= Karl Eduard Arnd =

German historian and author

Karl Eduard Arnd (23 February 1802 – 3 September 1874) was a German historian and author who was a native of Wągrowiec.

Arnd studied at the Universities of Breslau and Berlin. During his career he lived and worked in Paris and Berlin. He is remembered for his numerous works on French history. In Karl Friedrich Becker's Weltgeschichte für Kinder und Kinderlehrer (World History for Children and Teachers of Children), his contributions involved "Continuation of the French Revolution to the Present", 1871). A few of his other publications in regards to French history are as follows:
- Geschichte des Ursprungs und der Entwickelung des französischen Volks (History on the origin and evolution of the French people), Leipzig, 1844–46 (3 volumes).
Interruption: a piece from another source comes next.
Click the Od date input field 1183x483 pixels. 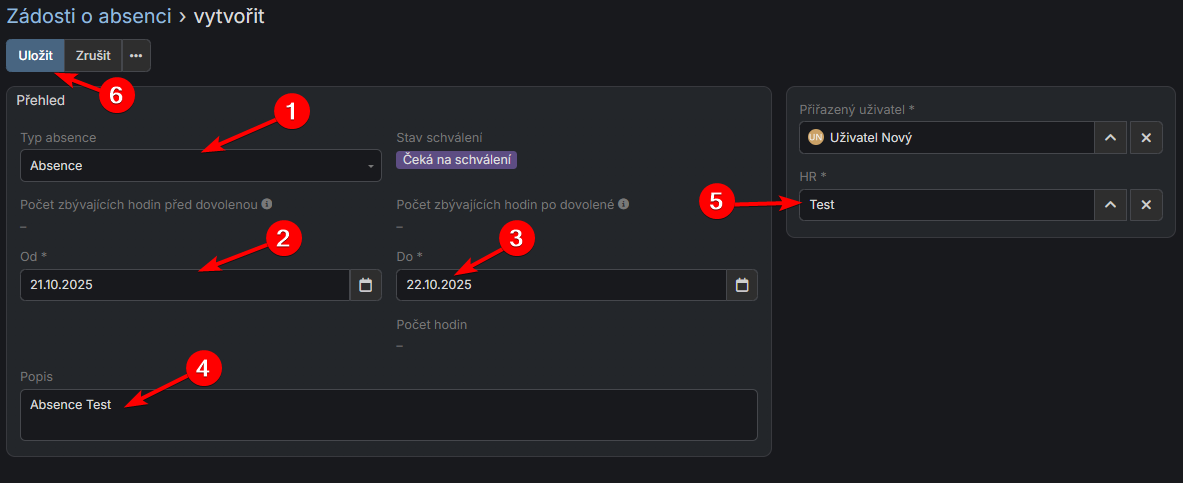point(185,285)
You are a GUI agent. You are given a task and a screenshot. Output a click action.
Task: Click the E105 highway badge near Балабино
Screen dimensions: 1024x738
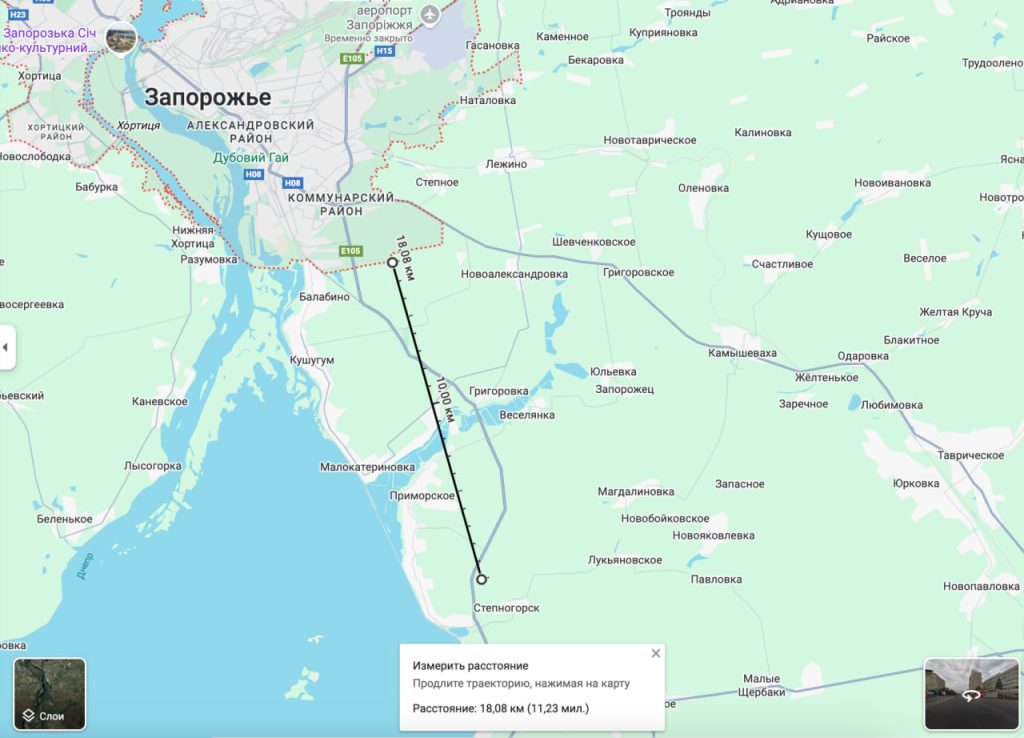click(x=351, y=251)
- Geschichte der französischen Revolution von 1789 bis 1799 (History of the French Revolution from 1789 to 1799), Braunschweig, 1851 (six volumes).
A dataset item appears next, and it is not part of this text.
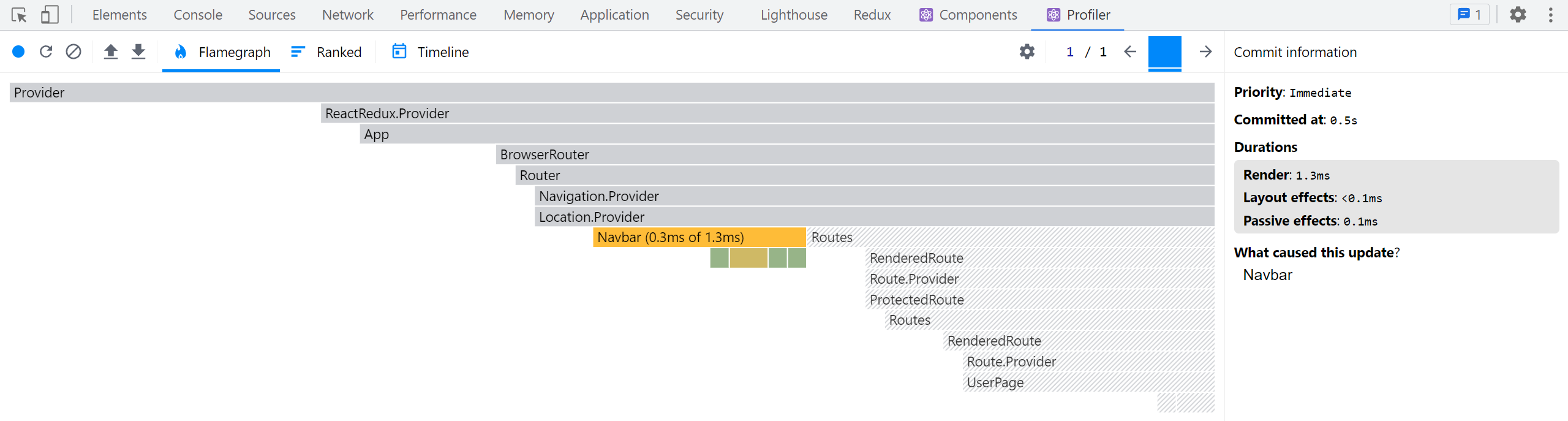The width and height of the screenshot is (1568, 421).
Task: Open the DevTools settings gear
Action: [1518, 15]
- Geschichte der französischen Nationalliteratur von der Renaissance bis zur Revolution (History of French national literature from the Renaissance to the Revolution), Berlin 1856.
Earlier in his career he was the author of several works that did not involve French history, including adaptations and modifications of existing classics such as Shakespeare's Two Gentlemen of Verona, of which he published with the title Die beiden Edelleute in Venedig (Two Noblemen in Venice). Other miscellaneous writings by Arnd are:
- Die Geschwister von Rimini (The Siblings of Rimini), Breslau 1829.
- Israelitische Gedichte. (Israelite Poems), Stuttgart 1829.
- Cäsar und Pompejus (Caesar and Pompey), Hamburg 1833.